[Obiettivo del compito] Secondo il brano sui sintomi della tiroidite di Hashimoto, quale disturbo le persone avvertono spesso come unico sintomo iniziale?

[Brano del documento]
---------------

I sintomi della tiroidite di Hashimoto

Clinicamente, nella maggior parte dei casi si osserva un ingrandimento non dolente della tiroide, con comparsa di gozzo; solo in pochi casi invece si assiste ad una progressione del cosiddetto gozzo verso l’atrofia. Spesso le persone accusano una sensazione di nodo in gola, come unico sintomo iniziale; del resto, se si esclude la comparsa del gozzo, per lungo tempo la malattia può essere asintomatica. E questo il motivo principale per il quale la malattia viene diagnosticata in maniera tardiva, solitamente quando il quadro clinico si è evoluto irreversibilmente verso l’ipotiroidismo, con la presenza dei segni e sintomi specifici. Spesso la tiroidite di Hashimoto è associata ad altri disturbi autoimmuni organo e non-organo specifiche, come il diabete mellito I, l’ipoparatiroidismo, il morbo di Addison, alcune malattie del connettivo (lupus sistemico, Sjogren, artrite reumatoide), la malattia celiaca; motivo per cui la diagnosi dev’essere necessariamente basata sulla ricerca differenziata dei segni e sintomi clinici attribuibili eventualmente alle altre patologie consociate.

---------------

[Dati in ingresso]

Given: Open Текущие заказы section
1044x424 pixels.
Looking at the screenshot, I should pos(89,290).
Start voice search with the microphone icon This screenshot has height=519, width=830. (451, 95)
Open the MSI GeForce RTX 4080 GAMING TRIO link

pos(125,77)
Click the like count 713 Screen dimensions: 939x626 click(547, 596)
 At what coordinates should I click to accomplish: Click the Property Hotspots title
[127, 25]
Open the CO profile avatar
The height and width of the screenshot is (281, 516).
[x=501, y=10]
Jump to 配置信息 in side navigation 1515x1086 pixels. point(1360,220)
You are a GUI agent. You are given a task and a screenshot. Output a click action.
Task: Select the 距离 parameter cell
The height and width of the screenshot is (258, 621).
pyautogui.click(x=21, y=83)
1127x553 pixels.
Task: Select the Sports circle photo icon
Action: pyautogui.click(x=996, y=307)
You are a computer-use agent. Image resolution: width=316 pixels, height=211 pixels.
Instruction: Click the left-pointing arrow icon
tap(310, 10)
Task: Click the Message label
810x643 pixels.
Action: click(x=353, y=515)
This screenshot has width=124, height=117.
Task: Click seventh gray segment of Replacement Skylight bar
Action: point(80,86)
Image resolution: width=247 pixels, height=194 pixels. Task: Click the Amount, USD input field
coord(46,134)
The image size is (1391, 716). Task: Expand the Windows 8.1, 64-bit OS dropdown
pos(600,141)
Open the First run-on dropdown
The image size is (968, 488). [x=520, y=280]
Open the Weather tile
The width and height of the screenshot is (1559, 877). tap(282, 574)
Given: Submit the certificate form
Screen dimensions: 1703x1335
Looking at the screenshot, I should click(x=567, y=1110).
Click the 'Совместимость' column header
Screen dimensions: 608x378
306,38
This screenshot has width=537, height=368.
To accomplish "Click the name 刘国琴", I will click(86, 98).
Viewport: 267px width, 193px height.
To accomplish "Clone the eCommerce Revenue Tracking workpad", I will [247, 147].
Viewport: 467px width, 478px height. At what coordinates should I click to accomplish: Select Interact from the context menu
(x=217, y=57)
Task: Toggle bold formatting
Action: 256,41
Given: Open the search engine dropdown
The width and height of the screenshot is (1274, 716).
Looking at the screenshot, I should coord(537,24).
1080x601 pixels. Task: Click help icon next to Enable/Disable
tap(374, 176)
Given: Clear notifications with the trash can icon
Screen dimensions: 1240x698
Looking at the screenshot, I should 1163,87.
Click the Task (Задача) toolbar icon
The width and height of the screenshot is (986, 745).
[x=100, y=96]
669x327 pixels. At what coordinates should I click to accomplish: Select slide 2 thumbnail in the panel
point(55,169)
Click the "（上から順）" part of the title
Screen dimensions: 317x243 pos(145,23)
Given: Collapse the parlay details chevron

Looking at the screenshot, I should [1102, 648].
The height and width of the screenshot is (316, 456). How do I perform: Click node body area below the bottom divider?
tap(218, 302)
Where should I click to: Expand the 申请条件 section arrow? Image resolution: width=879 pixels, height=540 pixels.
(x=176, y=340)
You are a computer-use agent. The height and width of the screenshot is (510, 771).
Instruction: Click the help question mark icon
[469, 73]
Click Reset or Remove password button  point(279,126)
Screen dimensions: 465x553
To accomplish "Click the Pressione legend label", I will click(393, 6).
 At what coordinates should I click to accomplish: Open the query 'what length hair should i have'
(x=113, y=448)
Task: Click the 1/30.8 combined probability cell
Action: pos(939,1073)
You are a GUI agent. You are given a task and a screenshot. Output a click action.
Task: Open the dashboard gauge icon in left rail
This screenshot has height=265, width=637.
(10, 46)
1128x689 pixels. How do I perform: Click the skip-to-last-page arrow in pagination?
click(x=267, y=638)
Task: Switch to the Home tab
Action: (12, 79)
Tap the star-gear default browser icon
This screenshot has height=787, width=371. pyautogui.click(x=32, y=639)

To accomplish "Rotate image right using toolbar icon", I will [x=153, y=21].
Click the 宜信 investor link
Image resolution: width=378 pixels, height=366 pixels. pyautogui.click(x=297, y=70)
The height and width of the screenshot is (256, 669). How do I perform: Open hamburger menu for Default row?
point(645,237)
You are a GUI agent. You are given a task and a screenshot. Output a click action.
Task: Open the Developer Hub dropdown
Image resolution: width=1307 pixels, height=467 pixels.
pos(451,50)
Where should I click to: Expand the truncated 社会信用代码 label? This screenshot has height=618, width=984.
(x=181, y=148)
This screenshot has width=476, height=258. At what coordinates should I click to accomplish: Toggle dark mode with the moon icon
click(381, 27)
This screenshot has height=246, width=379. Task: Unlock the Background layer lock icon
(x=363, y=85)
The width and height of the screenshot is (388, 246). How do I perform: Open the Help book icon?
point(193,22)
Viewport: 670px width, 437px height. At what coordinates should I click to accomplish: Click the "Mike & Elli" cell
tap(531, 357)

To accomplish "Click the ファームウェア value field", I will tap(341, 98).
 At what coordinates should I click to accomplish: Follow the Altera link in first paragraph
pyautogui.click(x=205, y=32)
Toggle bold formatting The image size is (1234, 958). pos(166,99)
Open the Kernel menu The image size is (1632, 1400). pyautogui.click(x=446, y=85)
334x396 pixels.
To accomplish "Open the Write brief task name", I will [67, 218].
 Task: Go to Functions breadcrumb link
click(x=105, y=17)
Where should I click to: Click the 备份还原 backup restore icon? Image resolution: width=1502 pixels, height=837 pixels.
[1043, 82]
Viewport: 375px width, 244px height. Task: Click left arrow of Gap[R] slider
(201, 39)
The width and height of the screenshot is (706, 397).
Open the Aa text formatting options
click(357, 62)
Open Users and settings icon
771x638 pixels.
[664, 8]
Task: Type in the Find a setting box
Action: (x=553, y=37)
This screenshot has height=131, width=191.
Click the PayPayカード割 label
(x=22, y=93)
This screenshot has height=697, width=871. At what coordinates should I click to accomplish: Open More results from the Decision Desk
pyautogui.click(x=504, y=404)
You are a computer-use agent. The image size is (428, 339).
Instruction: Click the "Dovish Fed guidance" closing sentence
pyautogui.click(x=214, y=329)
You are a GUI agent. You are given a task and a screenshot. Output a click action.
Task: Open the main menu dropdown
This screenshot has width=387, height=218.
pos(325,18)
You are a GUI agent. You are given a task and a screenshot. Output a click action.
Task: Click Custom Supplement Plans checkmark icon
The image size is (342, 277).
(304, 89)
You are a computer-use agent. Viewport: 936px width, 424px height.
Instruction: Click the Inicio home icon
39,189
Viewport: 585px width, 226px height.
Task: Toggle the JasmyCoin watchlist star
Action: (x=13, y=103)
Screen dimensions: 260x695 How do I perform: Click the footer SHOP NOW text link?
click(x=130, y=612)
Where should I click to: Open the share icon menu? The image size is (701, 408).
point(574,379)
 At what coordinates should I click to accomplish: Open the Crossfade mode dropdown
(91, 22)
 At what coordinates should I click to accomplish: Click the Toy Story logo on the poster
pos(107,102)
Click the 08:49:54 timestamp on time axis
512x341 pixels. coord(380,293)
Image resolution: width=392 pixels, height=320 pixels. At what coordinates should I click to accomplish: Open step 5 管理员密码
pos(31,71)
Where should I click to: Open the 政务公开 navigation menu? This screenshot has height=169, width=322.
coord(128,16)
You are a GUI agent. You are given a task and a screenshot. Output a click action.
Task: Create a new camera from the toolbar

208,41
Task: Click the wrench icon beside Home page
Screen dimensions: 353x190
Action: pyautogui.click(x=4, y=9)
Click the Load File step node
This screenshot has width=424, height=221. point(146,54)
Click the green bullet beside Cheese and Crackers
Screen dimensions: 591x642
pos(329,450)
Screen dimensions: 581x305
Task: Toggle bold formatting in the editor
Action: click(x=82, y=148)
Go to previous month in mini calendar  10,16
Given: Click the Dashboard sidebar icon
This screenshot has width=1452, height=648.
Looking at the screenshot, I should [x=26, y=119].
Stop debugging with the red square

---------------

[Soluzione del compito] Una sensazione di nodo in gola.